Méthodes : L’étude était transversale se déroulant du 1/4/2008 jusqu’au 1/10/2008, portant sur 513 élèves, scolarisés de la première année jusqu’en 5 éme année de l’enseignement de base. L'échelle de Conners, des enseignants à 28 items et des parents à 48 items, arabisée, a été utilisée comme instrument de dépistage.
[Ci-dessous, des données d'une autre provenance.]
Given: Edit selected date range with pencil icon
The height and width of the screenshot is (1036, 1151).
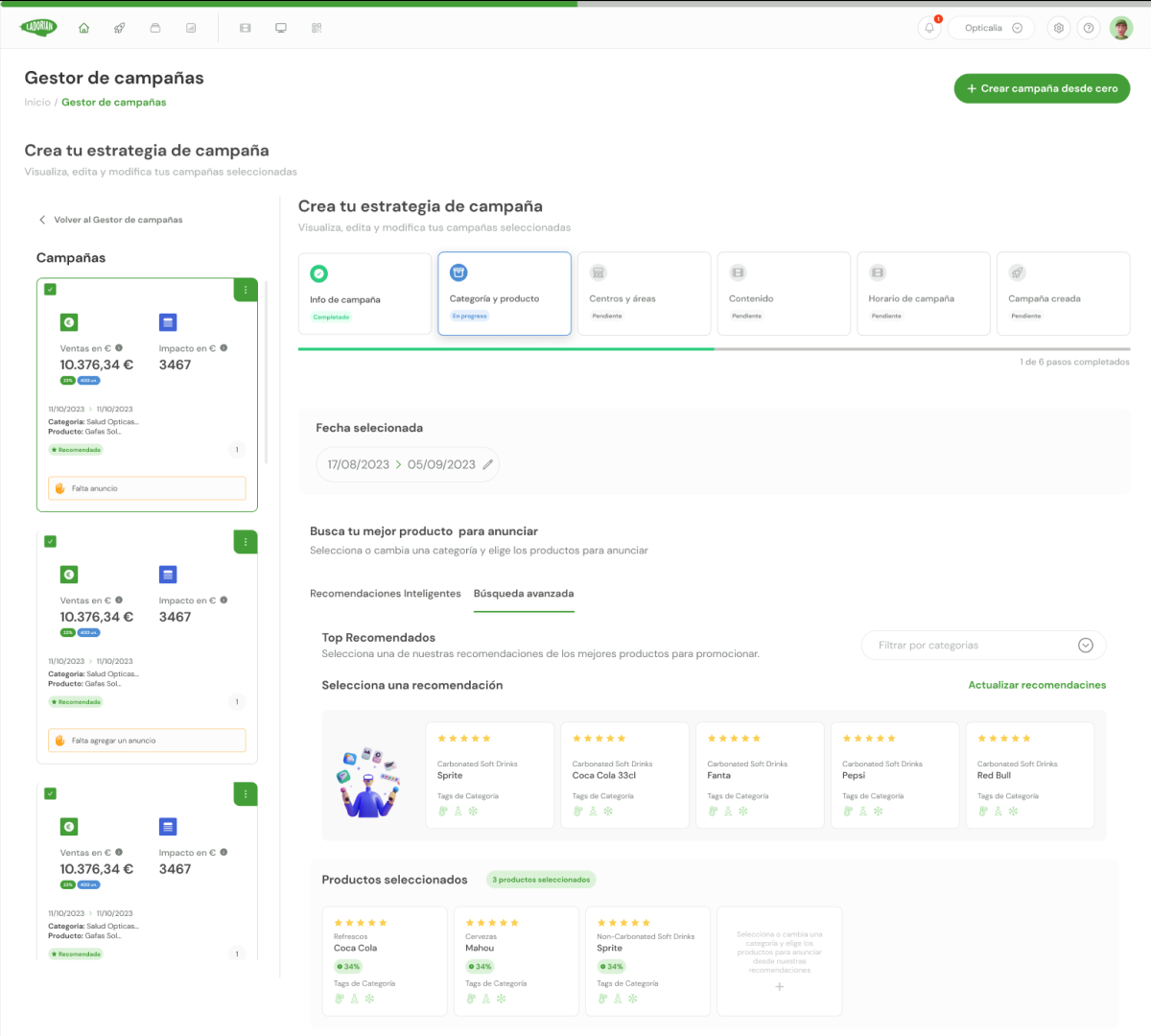Looking at the screenshot, I should [487, 464].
Les enfants qui avaient au moins un test de Conners pathologique pour les sous-scores impulsivité, hyperactivité ou inattention ont bénéficiés d’un entretien pédopsychiatrique qui avait pour but de confirmer ou d’infirmer le diagnostic de TDAH. Les diagnostics ont été posés selon le DSMIV-TR. Pour étudier les facteurs associés possibles au trouble on les a comparés chez les enfants atteints de TDAH par rapport aux enfants indemnes de ce trouble pris comme témoins.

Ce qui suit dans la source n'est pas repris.